At CEID, Local High School Students Learn The Music Of Engineering

Last week, students at the Center for Engineering Innovation & Design (CEID) learned about laser cutters, 3D printing, and electronic circuits – all in the name of music.

A group of Pathways Summer Scholars – high school students in Yale’s Pathways to Science program – took part in the weeklong workshop on musical acoustics and instrument design. Pathways to Science is a coordinated STEM outreach initiative for local pre-college students. Current Yale students serve as teaching assistants and mentors on various workshops, including green chemistry, web development and coding, and neurobiology.

The CEID hosted the music and engineering workshop, taught by SEAS senior research scientist Larry Wilen and Thibault Bertrand, a grad student in the Mechanical Engineering department. The workshop grew out of the Yale course Musical Acoustics & Instrument Design, which they co-teach with Konrad Kaczmarek, a composer and lecturer in the Department of Music.

The five-day workshop is packed with information. In addition to an extensive tour of the CEID, the students received training in making stringed instruments, designing xylophones with computer simulation, machining and using the 3D printer. One of the first things they learned was how an oscillator works. To do this, the students each act out the different parts of the oscillator, the electronic circuit that produces an audio signal. Wilen said they came up with that lesson plan for the workshop last year. When they saw how effective it was, they added it to the Musical Acoustics course.

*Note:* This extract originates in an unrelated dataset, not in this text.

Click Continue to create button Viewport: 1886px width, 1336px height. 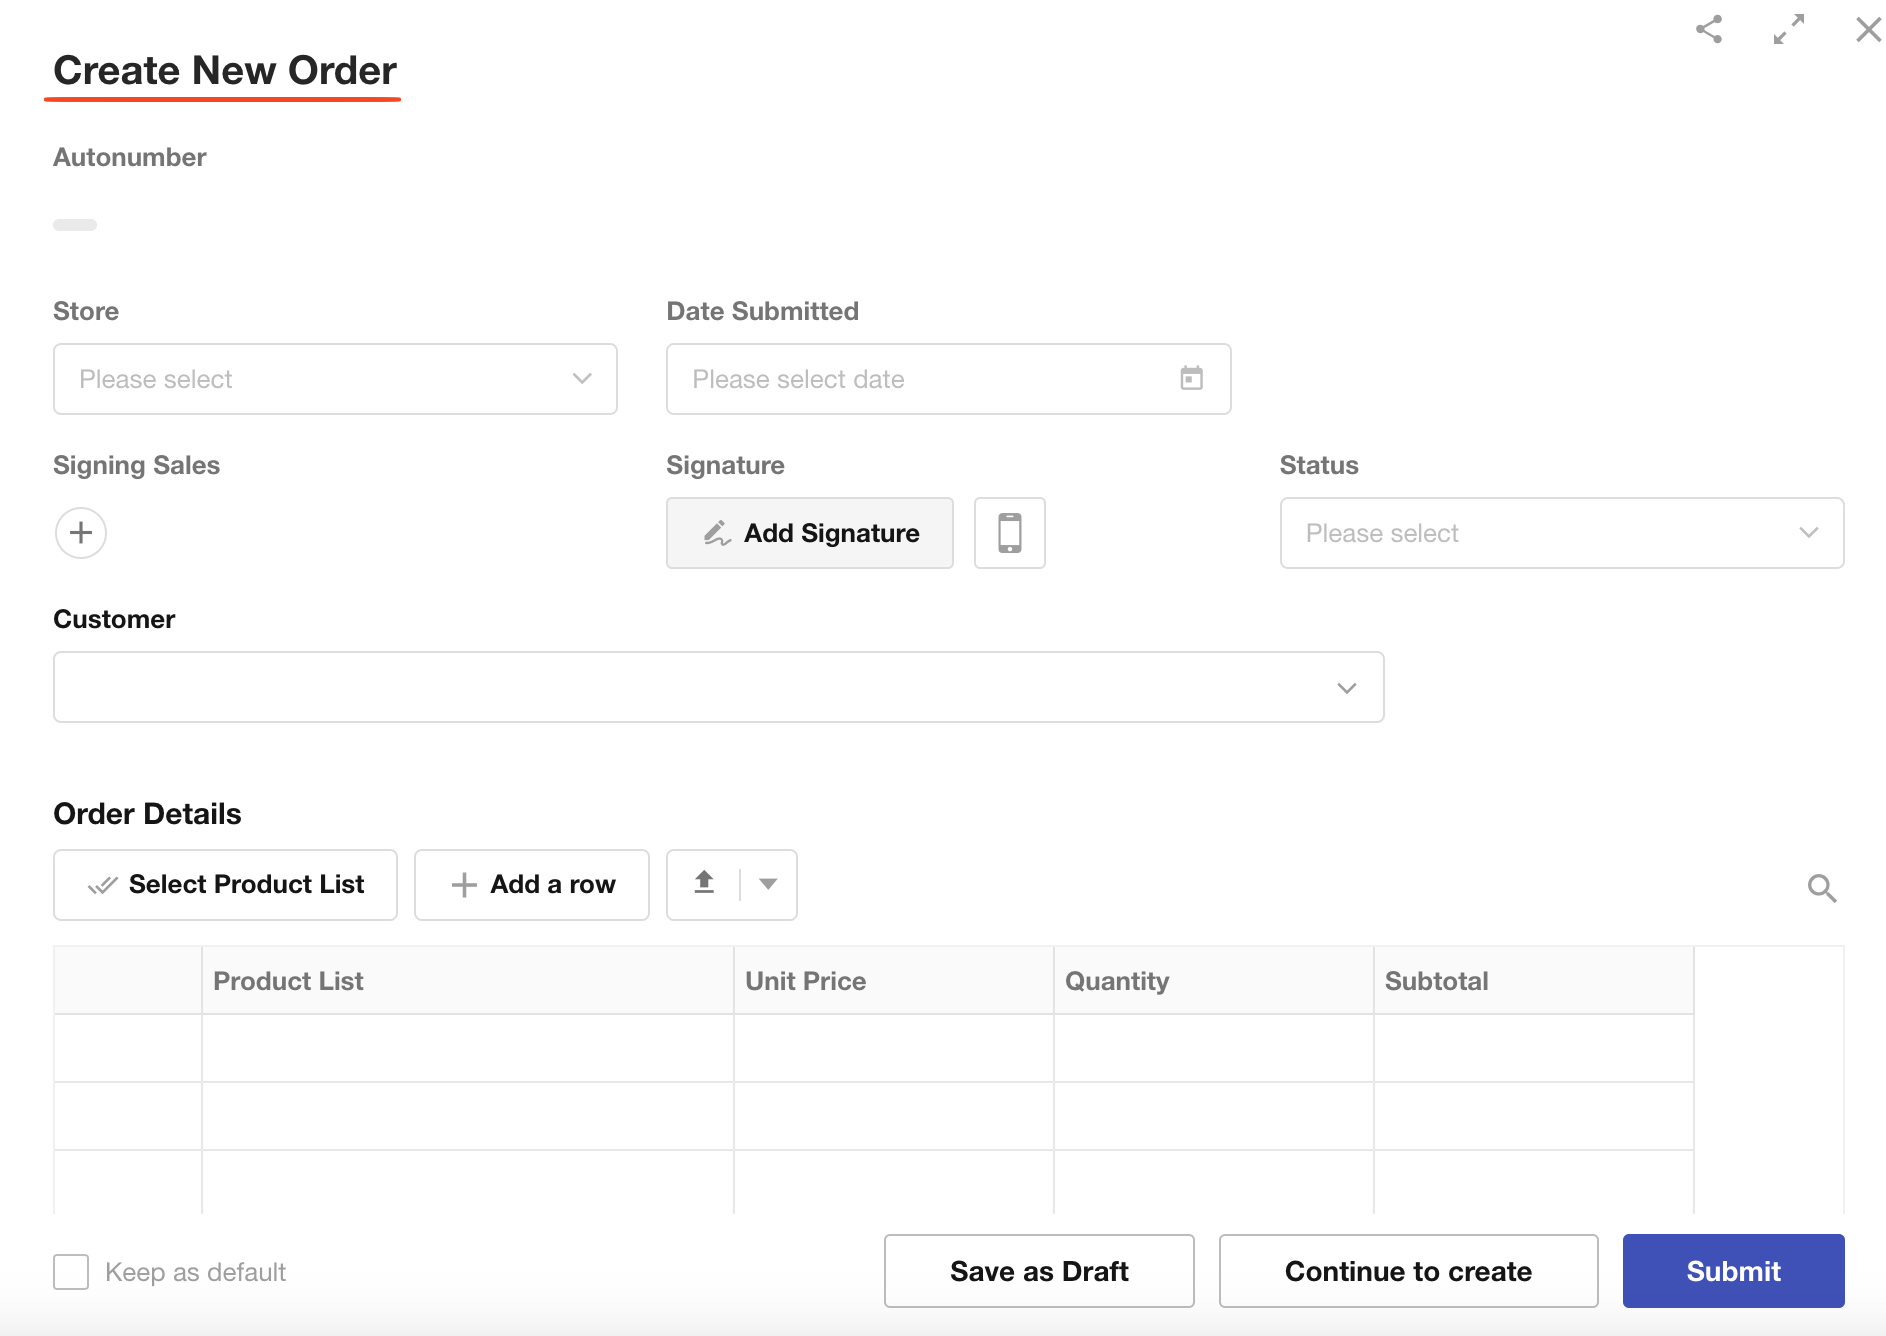click(x=1407, y=1271)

“Some of the students don’t really get what the circuit’s doing, but when they see that, they understand it really well,” Wilen said. “These are super bright high school kids, so the stuff we do for them, we sometimes do for the Yale students also, so it’s not like we’re really toning it down for them.”

Bertrand and Wilen map out the lesson plans pretty carefully, but allow some flexibility. When they saw how interested the students were in the CEID’s laser cutter, the next day’s lesson focused on the cutter. Besides, Bertrand said, it makes sense to take advantage of the CEID’s resources.

“Working on a computer, you can do that at home or at school, but being on a laser cutter or getting their hands on a 3D printer, only at spaces likes the ones at Yale can you do that,” Bertrand said. “That was kind of the idea – when we saw them being very excited about the laser cutter, we just deviated a little to put the focus on that.”